┌────────

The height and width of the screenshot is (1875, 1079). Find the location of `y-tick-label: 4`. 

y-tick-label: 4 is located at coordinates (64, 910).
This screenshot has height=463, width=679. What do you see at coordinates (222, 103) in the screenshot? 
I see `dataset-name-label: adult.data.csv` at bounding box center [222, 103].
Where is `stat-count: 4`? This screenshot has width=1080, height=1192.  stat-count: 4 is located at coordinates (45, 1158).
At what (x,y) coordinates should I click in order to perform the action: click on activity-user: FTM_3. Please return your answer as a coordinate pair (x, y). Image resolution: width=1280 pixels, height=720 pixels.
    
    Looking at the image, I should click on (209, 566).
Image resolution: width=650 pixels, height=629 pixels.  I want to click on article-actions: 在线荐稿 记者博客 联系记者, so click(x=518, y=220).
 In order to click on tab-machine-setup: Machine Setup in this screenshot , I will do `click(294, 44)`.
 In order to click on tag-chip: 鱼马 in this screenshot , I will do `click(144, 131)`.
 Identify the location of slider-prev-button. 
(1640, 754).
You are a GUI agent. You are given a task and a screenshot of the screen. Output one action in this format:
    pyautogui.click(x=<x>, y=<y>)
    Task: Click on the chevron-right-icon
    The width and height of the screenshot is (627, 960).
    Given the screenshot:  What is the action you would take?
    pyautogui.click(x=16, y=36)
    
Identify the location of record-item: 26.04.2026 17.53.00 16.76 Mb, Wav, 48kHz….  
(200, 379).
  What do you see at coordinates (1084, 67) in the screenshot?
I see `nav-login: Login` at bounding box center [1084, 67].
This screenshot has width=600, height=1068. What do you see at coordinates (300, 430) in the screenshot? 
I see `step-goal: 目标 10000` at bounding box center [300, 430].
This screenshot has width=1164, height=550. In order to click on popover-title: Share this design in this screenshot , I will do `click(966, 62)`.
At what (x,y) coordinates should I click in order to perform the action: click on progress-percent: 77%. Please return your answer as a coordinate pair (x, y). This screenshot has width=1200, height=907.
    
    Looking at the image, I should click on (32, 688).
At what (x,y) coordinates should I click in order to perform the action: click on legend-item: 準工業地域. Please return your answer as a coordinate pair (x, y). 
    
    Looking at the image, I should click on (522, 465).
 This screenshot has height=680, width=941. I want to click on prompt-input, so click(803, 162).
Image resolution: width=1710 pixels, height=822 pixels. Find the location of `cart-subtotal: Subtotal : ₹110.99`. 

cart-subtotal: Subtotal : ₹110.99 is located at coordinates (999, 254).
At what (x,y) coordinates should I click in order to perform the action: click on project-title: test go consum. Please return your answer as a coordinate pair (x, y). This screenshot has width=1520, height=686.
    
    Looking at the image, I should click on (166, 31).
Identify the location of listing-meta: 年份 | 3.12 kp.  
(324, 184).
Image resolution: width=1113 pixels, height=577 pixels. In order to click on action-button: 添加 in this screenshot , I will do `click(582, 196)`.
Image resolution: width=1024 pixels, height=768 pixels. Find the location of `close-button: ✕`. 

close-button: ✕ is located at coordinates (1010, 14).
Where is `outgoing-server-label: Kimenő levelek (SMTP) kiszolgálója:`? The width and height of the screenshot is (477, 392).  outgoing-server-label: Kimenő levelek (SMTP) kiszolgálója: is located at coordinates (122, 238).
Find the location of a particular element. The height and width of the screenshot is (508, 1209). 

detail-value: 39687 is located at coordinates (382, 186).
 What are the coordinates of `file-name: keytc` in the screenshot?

└────────

Reproduce the entire listing above word for word, with no changes.

| TASK RESPONSE |
The height and width of the screenshot is (1875, 1079). Find the location of `y-tick-label: 4`. 

y-tick-label: 4 is located at coordinates (64, 910).
This screenshot has height=463, width=679. What do you see at coordinates (222, 103) in the screenshot? 
I see `dataset-name-label: adult.data.csv` at bounding box center [222, 103].
Where is `stat-count: 4`? This screenshot has width=1080, height=1192.  stat-count: 4 is located at coordinates (45, 1158).
At what (x,y) coordinates should I click in order to perform the action: click on activity-user: FTM_3. Please return your answer as a coordinate pair (x, y). Image resolution: width=1280 pixels, height=720 pixels.
    
    Looking at the image, I should click on (209, 566).
Image resolution: width=650 pixels, height=629 pixels.  I want to click on article-actions: 在线荐稿 记者博客 联系记者, so click(x=518, y=220).
 In order to click on tab-machine-setup: Machine Setup in this screenshot , I will do `click(294, 44)`.
 In order to click on tag-chip: 鱼马 in this screenshot , I will do `click(144, 131)`.
 Identify the location of slider-prev-button. 
(1640, 754).
You are a GUI agent. You are given a task and a screenshot of the screen. Output one action in this format:
    pyautogui.click(x=<x>, y=<y>)
    Task: Click on the chevron-right-icon
    The width and height of the screenshot is (627, 960).
    Given the screenshot:  What is the action you would take?
    pyautogui.click(x=16, y=36)
    
Identify the location of record-item: 26.04.2026 17.53.00 16.76 Mb, Wav, 48kHz….  
(200, 379).
  What do you see at coordinates (1084, 67) in the screenshot?
I see `nav-login: Login` at bounding box center [1084, 67].
This screenshot has width=600, height=1068. What do you see at coordinates (300, 430) in the screenshot? 
I see `step-goal: 目标 10000` at bounding box center [300, 430].
This screenshot has width=1164, height=550. In order to click on popover-title: Share this design in this screenshot , I will do `click(966, 62)`.
At what (x,y) coordinates should I click in order to perform the action: click on progress-percent: 77%. Please return your answer as a coordinate pair (x, y). This screenshot has width=1200, height=907.
    
    Looking at the image, I should click on (32, 688).
At what (x,y) coordinates should I click in order to perform the action: click on legend-item: 準工業地域. Please return your answer as a coordinate pair (x, y). 
    
    Looking at the image, I should click on (522, 465).
 This screenshot has height=680, width=941. I want to click on prompt-input, so click(803, 162).
Image resolution: width=1710 pixels, height=822 pixels. Find the location of `cart-subtotal: Subtotal : ₹110.99`. 

cart-subtotal: Subtotal : ₹110.99 is located at coordinates (999, 254).
At what (x,y) coordinates should I click in order to perform the action: click on project-title: test go consum. Please return your answer as a coordinate pair (x, y). This screenshot has width=1520, height=686.
    
    Looking at the image, I should click on (166, 31).
Identify the location of listing-meta: 年份 | 3.12 kp.  
(324, 184).
Image resolution: width=1113 pixels, height=577 pixels. In order to click on action-button: 添加 in this screenshot , I will do `click(582, 196)`.
Image resolution: width=1024 pixels, height=768 pixels. Find the location of `close-button: ✕`. 

close-button: ✕ is located at coordinates (1010, 14).
Where is `outgoing-server-label: Kimenő levelek (SMTP) kiszolgálója:`? The width and height of the screenshot is (477, 392).  outgoing-server-label: Kimenő levelek (SMTP) kiszolgálója: is located at coordinates (122, 238).
Find the location of a particular element. The height and width of the screenshot is (508, 1209). 

detail-value: 39687 is located at coordinates (382, 186).
 What are the coordinates of `file-name: keytc` in the screenshot?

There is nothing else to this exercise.